▶ _YOUR OBJECTIVE_
Set out word for word the line that contains "[Startsida] (61, 72)" and each line after it, through the end of the data below, but exclude the pictures.

[Opening DATA TO EXAMINE section]

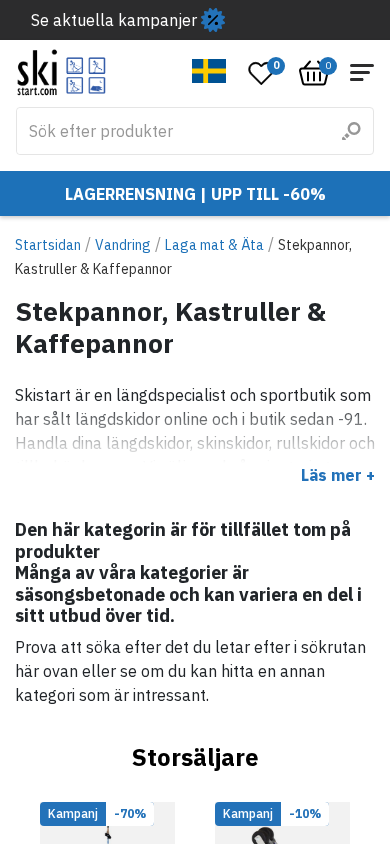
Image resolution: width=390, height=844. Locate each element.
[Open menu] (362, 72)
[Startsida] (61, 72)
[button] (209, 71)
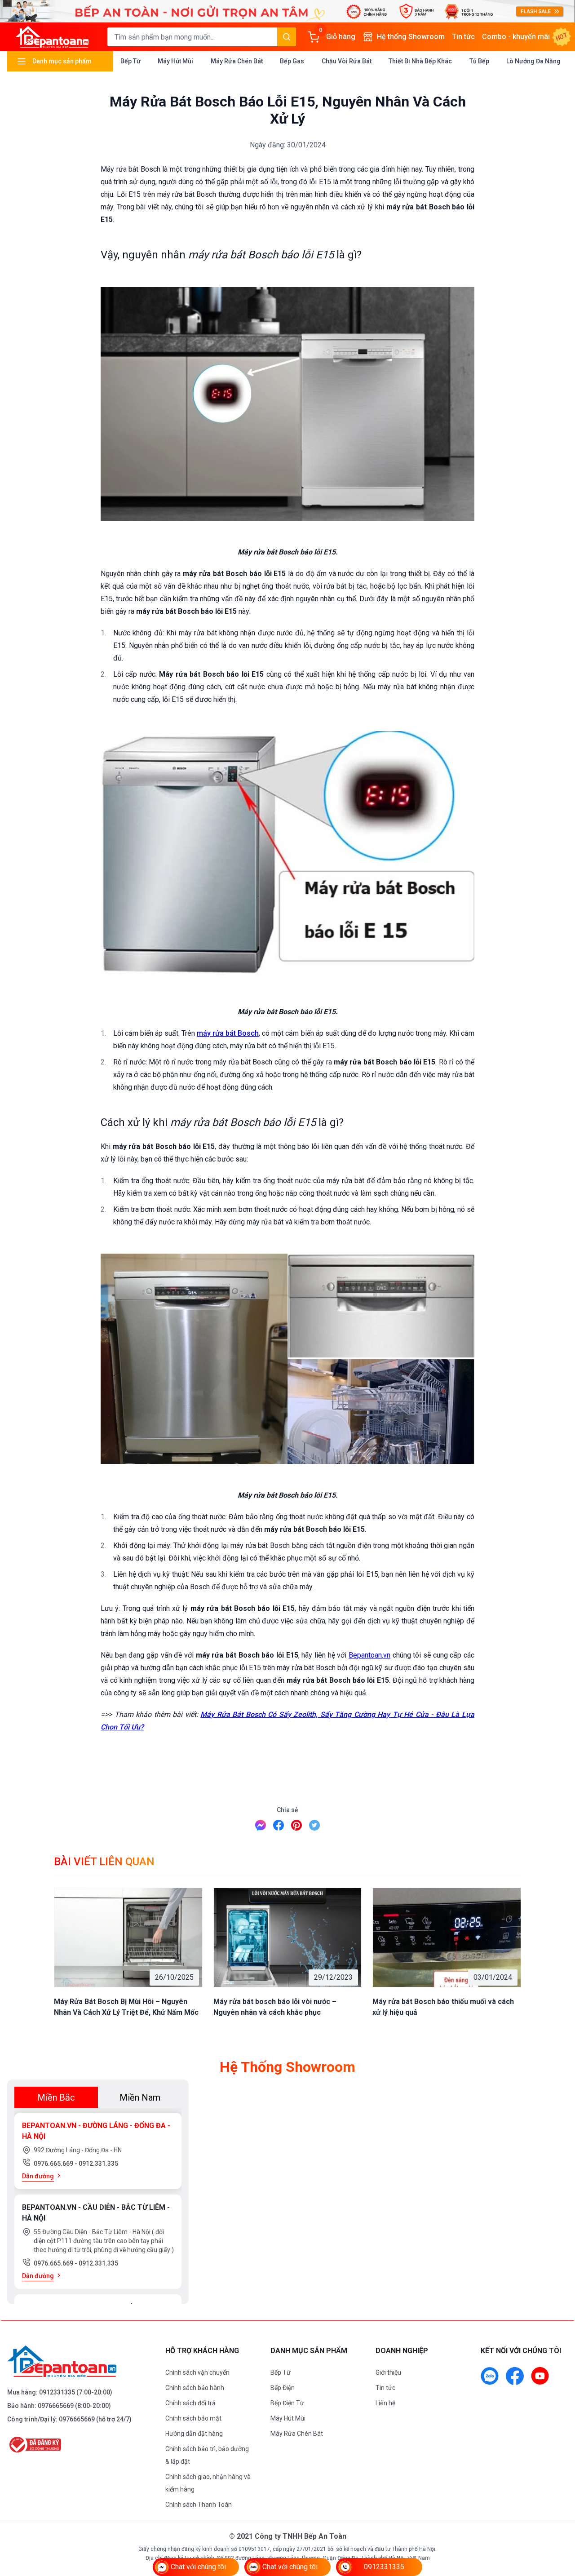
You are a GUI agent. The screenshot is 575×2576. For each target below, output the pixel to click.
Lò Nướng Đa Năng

[Closing DATA TO EXAMINE section]

▶ _WRITTEN SOLUTION_
[Startsida] (61, 72)
[button] (209, 71)
You are a GUI agent. The screenshot is 575×2576. For each target below, output the pixel to click.
Lò Nướng Đa Năng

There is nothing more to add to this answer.